— RECORDS SHOWN —
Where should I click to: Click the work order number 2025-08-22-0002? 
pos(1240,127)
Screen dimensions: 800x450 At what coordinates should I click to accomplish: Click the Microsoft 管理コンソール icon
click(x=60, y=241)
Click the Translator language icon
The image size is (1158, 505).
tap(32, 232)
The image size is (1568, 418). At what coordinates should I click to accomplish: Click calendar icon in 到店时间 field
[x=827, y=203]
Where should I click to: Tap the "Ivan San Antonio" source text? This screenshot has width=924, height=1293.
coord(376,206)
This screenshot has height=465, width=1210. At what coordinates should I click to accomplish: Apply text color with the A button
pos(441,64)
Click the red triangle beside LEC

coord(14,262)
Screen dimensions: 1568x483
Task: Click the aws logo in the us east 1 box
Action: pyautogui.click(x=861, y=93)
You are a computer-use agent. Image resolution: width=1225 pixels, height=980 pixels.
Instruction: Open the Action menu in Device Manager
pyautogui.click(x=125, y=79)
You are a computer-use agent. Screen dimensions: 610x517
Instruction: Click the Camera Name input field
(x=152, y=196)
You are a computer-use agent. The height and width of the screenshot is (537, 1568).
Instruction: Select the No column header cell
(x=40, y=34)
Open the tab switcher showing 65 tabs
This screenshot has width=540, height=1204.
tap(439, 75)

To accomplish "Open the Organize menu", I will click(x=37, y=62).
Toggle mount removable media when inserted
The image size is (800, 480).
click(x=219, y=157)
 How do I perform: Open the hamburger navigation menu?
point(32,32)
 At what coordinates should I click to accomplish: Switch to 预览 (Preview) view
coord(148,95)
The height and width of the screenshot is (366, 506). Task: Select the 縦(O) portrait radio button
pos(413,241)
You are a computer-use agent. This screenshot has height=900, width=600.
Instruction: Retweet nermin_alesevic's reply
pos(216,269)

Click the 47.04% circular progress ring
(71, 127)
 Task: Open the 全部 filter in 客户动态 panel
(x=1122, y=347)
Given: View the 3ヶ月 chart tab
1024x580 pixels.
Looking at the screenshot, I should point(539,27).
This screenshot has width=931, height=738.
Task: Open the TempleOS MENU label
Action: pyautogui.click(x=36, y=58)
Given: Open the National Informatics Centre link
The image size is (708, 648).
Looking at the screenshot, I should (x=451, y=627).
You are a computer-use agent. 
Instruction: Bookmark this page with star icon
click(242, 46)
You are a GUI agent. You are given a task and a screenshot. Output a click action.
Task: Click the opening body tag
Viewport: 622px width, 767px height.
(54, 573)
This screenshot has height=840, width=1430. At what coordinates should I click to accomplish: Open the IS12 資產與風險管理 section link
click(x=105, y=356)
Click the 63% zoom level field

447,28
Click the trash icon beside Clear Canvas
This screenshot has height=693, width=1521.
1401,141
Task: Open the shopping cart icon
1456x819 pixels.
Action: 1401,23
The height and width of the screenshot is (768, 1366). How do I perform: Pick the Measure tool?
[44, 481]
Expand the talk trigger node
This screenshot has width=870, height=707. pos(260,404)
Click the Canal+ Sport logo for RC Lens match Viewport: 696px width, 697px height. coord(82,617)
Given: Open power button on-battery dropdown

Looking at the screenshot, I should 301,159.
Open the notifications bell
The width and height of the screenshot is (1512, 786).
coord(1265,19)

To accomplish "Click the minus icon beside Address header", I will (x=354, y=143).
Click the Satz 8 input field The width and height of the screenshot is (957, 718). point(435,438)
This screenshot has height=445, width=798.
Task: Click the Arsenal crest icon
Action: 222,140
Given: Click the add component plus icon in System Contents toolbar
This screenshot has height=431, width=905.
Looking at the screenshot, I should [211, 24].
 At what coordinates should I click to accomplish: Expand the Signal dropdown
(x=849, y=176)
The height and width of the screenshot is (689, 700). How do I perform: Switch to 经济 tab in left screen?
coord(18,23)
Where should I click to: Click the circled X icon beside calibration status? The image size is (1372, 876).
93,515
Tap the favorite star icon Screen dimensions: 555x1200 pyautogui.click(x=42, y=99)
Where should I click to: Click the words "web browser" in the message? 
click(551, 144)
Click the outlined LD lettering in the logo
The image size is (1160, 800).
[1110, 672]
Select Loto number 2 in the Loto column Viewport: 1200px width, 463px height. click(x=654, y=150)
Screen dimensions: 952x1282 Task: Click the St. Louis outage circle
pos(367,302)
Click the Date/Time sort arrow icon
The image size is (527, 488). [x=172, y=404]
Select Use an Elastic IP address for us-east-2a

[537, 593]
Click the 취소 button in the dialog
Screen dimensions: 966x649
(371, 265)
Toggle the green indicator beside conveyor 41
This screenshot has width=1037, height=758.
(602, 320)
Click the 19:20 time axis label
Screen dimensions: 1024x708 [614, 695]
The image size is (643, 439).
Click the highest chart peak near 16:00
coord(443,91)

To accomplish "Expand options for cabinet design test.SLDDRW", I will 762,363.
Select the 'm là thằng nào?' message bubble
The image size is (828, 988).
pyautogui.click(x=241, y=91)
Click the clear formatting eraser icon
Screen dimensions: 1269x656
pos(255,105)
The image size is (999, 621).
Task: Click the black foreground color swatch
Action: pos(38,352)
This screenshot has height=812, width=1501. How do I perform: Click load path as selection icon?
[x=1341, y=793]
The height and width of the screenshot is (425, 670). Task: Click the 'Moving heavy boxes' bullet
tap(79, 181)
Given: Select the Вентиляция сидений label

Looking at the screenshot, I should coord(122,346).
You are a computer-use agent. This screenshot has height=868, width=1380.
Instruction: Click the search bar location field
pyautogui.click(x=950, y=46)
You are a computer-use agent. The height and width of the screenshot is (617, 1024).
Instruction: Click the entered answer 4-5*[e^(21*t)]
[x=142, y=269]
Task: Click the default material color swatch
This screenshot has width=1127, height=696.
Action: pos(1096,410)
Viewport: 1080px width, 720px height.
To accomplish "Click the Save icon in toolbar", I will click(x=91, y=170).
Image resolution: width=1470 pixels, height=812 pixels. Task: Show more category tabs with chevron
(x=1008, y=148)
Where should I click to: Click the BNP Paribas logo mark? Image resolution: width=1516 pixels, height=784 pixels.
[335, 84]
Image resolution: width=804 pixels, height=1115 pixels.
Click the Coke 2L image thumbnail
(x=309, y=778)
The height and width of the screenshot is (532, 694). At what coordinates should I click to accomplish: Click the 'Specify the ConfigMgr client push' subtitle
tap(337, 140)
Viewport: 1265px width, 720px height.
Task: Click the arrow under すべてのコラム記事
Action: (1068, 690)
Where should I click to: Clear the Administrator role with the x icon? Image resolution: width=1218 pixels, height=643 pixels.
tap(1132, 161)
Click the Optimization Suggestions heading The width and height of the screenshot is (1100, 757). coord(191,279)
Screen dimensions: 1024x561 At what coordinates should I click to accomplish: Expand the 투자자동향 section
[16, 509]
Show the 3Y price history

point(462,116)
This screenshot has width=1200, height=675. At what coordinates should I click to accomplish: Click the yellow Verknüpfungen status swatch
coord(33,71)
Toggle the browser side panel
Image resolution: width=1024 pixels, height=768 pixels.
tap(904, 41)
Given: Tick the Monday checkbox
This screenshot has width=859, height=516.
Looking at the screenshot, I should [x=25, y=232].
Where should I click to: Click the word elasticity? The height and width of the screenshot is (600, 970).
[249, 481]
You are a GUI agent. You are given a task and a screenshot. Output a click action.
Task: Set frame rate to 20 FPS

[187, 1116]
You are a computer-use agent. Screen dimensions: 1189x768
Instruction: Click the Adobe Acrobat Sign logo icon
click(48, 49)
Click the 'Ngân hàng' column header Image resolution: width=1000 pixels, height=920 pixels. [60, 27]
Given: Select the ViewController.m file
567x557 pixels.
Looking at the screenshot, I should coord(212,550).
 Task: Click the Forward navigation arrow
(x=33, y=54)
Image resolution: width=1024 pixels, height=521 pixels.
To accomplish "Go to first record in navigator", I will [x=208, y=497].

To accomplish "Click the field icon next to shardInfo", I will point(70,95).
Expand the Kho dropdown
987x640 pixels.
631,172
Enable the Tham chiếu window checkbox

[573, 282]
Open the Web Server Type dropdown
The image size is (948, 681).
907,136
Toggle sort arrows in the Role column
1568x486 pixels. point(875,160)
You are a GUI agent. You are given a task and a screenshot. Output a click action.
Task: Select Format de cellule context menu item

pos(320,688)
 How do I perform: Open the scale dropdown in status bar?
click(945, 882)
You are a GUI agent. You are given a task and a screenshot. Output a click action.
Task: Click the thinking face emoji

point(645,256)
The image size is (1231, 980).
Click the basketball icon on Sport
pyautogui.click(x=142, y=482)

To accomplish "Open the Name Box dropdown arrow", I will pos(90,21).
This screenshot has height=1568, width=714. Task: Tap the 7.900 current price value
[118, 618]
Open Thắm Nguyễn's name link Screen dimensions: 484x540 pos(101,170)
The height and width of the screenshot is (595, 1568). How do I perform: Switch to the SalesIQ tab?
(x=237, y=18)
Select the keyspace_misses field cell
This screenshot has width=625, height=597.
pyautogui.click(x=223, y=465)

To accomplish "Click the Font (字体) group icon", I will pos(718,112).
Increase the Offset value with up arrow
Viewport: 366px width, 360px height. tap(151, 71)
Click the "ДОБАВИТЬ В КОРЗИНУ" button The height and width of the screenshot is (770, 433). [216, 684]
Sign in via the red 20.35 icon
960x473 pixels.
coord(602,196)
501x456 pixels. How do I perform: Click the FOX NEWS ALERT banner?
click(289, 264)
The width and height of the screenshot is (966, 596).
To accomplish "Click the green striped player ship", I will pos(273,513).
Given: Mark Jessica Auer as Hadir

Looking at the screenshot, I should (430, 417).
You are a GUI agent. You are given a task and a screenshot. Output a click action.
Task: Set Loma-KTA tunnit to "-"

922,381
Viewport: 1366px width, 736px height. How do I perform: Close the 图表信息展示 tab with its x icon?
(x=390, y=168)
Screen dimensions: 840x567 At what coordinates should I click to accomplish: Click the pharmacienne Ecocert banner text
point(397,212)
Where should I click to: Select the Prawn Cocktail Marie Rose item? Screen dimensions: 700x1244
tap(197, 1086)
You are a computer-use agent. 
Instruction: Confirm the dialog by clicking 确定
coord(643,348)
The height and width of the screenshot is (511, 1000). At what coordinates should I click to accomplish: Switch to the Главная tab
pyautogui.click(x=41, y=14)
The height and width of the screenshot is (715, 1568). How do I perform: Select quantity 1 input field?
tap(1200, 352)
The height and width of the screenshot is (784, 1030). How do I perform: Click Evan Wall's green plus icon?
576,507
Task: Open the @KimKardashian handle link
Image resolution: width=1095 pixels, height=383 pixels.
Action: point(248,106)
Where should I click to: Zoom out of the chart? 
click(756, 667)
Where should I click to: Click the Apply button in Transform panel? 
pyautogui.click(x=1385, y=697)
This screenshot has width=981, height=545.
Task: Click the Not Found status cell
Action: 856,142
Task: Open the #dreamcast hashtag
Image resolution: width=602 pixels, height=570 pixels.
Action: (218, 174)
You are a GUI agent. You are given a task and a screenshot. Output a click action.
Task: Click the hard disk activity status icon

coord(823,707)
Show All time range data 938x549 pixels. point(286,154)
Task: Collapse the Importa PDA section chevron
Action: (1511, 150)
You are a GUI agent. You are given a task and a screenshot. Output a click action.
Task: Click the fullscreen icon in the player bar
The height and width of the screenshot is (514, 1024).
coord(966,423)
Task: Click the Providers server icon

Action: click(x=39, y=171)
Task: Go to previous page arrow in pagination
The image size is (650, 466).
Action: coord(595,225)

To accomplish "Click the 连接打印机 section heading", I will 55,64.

— WORK ITEM —
All lines above from the one holding "This screenshot has height=465, width=1210." to the one holding "You are a computer-use agent. Image", inclusive, are to be copied exactly; no other line is wanted.

— EXERCISE RESPONSE —
This screenshot has height=465, width=1210. At what coordinates should I click to accomplish: Apply text color with the A button
pos(441,64)
Click the red triangle beside LEC

coord(14,262)
Screen dimensions: 1568x483
Task: Click the aws logo in the us east 1 box
Action: pyautogui.click(x=861, y=93)
You are a computer-use agent. Image resolution: width=1225 pixels, height=980 pixels.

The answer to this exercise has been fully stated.